Refusing to comment on market share, BA highlights the sprucing-up it has done of late.
“We now have new aircraft including Airbus A380 and Boeing 787 in our fleet.
"We are enhancing our cabins, upgrading lounges, using latest technology to improve services and launching new routes,” says BA Regional Commercial Manager Christopher Fordyce.
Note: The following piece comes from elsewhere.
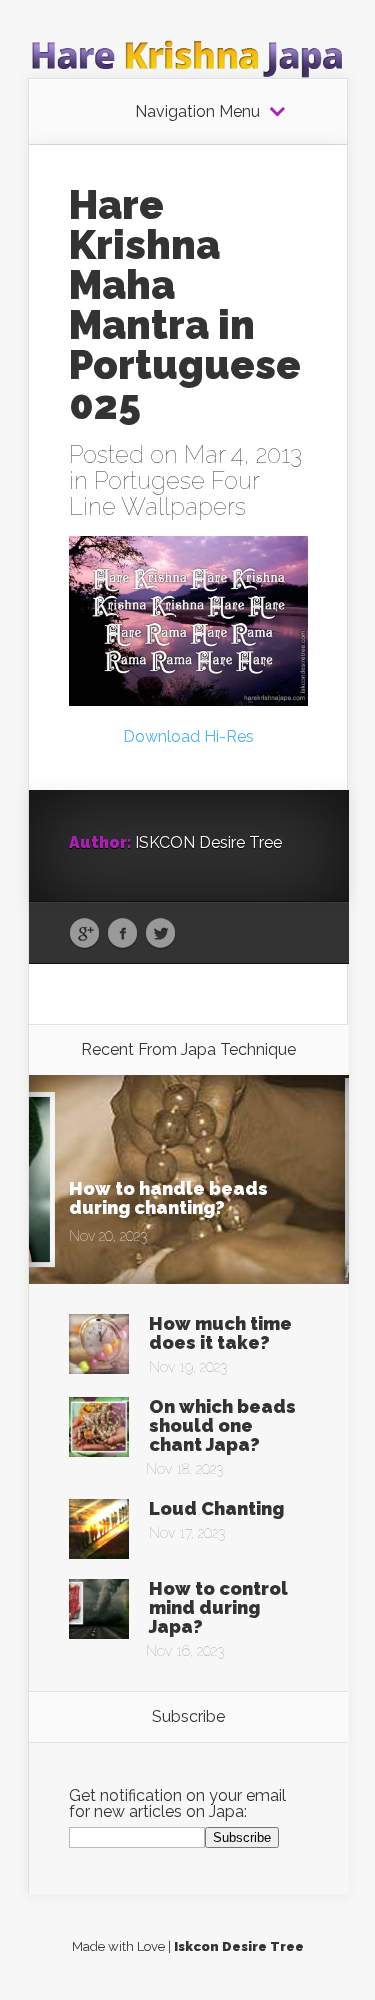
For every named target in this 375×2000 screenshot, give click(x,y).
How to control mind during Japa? (218, 1607)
Besides BA has also been carrying out marketing campaigns to connect better with an Indian audience such as its ‘Visit Mum’ campaign.
Travel agents say BA’ service remains popular with flyers to both London and the US as it is flexible in offering seat upgrades and waivers on cancellation or date-change fees for its corporate customers.
“Until the 1990s, BA was the number one airline for business travellers from India to the US or UK.
"It had an elite position and it was considered socially prestigious to fly BA business-class or first-class.
"It has had its share of market changes, with the entry of significant players, but is still a serious player with a focus on growth and efficient operations,” says Manoj Chacko, CEO of Kuoni Business Travel.
“BA is engaged with India and this is demonstrated by the airline’s India-specific ads such as ‘Namaste. . .the world is waiting’ in 2005 and the choice of Mumbai as the first destination for its its new Boeing 777-300ER aircraft in 2010 (launching new cabins),” says Devesh Agarwal, editor of Bangalore Aviation, an aviation blog.
“Often comparisons are made between the European airlines and the Gulf carriers as the Gulf players expand their network and invest in feature-rich aircraft cabins.
"But we must remember that Gulf airlines are younger and their fleets are new. European airlines utilise their planes for longer period (so older planes lack the latest cabin features).
"Moreover, the Gulf airlines are not bound by legacy labour and financial issues, which are common to European airlines (freeing up funds for investment in fleet and reducing manpower and operating costs),” Agarwal says.
With increasing competition, then, BA will have to think of ways to capture the flyer’s imagination and repackage its legacy.